Nicholas Percoco and Christian Papathanasiou are scheduled to make the demonstration at the Defcon security conference in Las Vegas in July. The researchers, from security firm Trustwave, will show that the kernel-level rootkit is capable of reading the text messages on an Android phone, making unauthorised long-distance calls and pinpointing the device's location via GPS, according to the conference programme.
The malware is activated by an incoming call from a 'trigger number', upon which it sends a shell to the attacker, allowing them administrative access via a 3G or Wi-Fi connection. A shell is a piece of software providing an interface to an operating system kernel.
The researchers did not explain how they bypassed Android's security measures to install the rootkit, but said the code could be installed over a wireless link or alongside a malicious application.
Percoco and Papathanasiou said they used Android as a target because the platform runs on a Linux kernel. "Android forms a perfect platform for further investigation due to its use of the Linux kernel and the existence of a very established body of knowledge regarding kernel-level rootkits in Linux," they wrote.
The rootkit runs as a loadable kernel module, giving it full access to all of the handset's functions, Percoco and Papathanasiou said.
In the past, Google has emphasised the security precautions it has taken to prevent malicious code from affecting other applications or gaining kernel access. These include designing its security architecture so that no application has default permission to perform operations that would adversely affect other applications or the operating system. On Thursday, it pointed out that an intruder would need root-level access to carry out the attack outlined in the research.
"Rootkits, which exist for every major OS (Linux, Windows, OS X), only pose a risk to users if they can be installed on users' devices. Installing this particular rootkit first requires gaining root-level system privileges on the device, and the Android system is designed to stop unintended root level access," a Google spokesperson said. "Android uses a variety of security controls to help prevent the installation of rootkits and other malware, including our application sandbox, stack protection, checks against heap overflows, and others."
Rootkits use various techniques to make themselves difficult to detect by conventional security software. The problem is more serious for mobile platforms, which lack the security software available for desktop systems, according to researchers.
In February, researchers from Rutgers University demonstrated a rootkit running on the Neo Freerunner smartphone, which also runs on Linux. The Rutgers researchers noted in their paper on the subject that rootkit detection on smartphones poses significant challenges due to to factors such as handsets' limited processing power.

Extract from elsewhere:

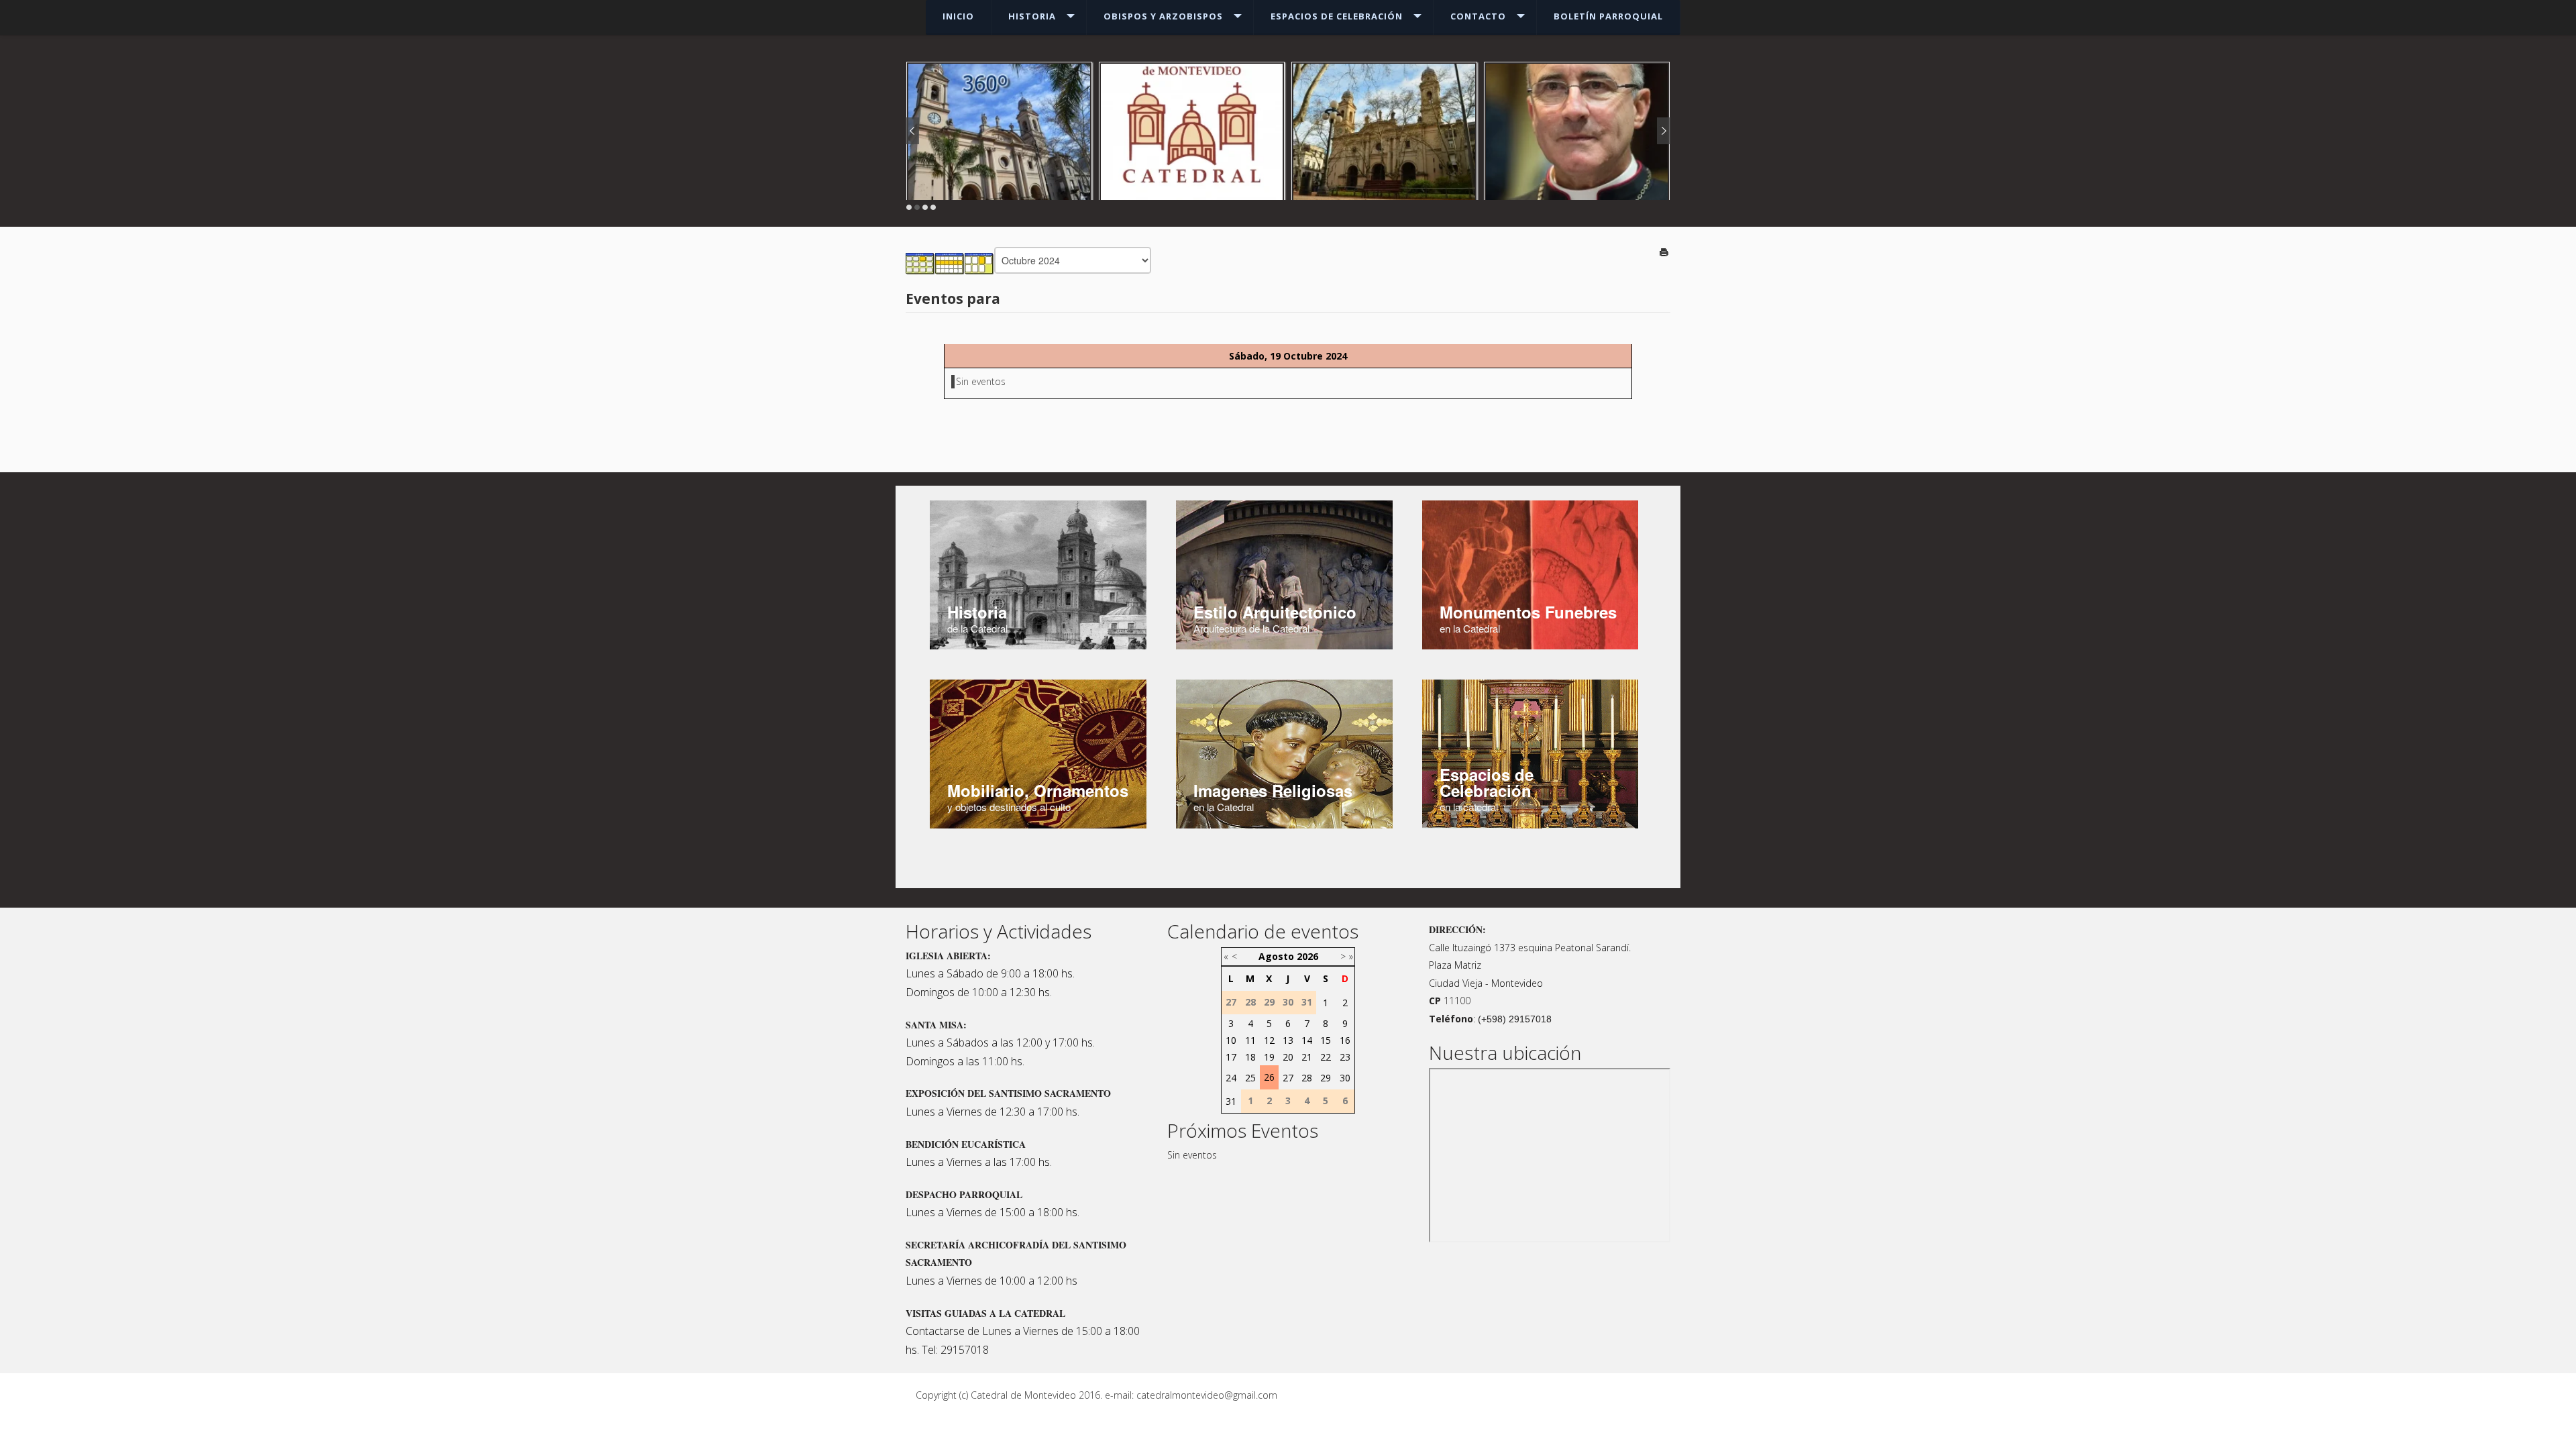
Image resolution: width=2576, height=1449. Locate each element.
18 (1250, 1057)
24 (1231, 1077)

"Existing rootkit detection techniques, which have primarily been developed for desktop systems, employ heavyweight mechanisms that require periodic scans of kernel memory snapshots," the researchers wrote. "Such techniques will likely place substantial energy demands if used on smartphones."

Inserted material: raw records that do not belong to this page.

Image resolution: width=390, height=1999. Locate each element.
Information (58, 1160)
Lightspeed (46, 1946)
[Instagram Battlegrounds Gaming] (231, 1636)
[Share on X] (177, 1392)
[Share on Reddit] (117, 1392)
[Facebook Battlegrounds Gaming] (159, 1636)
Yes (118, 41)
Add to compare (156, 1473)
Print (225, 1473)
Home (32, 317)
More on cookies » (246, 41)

In any case, rootkit-detection technologies such as virtual machine monitors currently have only limited support on mobile platforms, they said.
Analysts have predicted that Android will be the fastest-growing smartphone operating system in the next three years, when it is expected to overtake both Research in Motion and Apple's operating systems. Symantec last week introduced an initiative called Norton Everywhere, which includes an Android security suite providing malware protection and other features.